From app applications to big model application ecosystems, big model application vendors have reached a stage where they need to demand computing power from chips.
The opportunity for mobile side AI has brought together two industries that originally had little intersection.
Zhang Li, Senior Director of Ecological Development of MediaTek’s Wireless Communication Business Unit, told reporters at a developer conference that some large model manufacturers have seen the transition from app applications to large model application ecosystems, and have reached a stage where computing power is needed for cloud chips and terminal chips.
Recently, MediaTek has launched the “Dimensity AI Pioneer Program” and provided relevant developer solutions to support large model manufacturers in implementing end-to-end AI technology and innovating end-to-end generative AI applications. In Zhang Li’s view, in the near future, generative AI and chips will be strongly correlated.

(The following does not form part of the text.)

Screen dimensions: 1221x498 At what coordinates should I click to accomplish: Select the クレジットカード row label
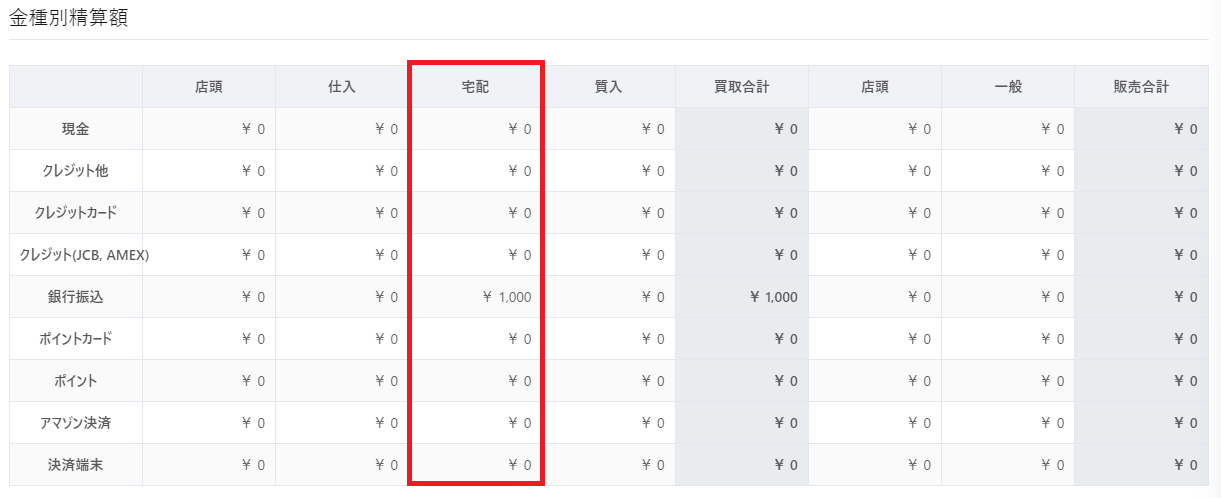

Over the past year, as generative AI moves from the cloud to the terminal, chip companies like MediaTek have begun to smell more opportunities. They gradually discovered that,
Unlike large server clusters in the cloud, smart terminals used to be limited by miniaturization and computing power, but their unique advantage lies in having better privacy. The industry is gradually seeing the potential of end-to-end AI scenarios such as AI smartphones, AI PCs, and smart cars. More importantly, when large models are installed in smartphones, large model enterprises can deploy AI locally to avoid expensive cloud computing costs.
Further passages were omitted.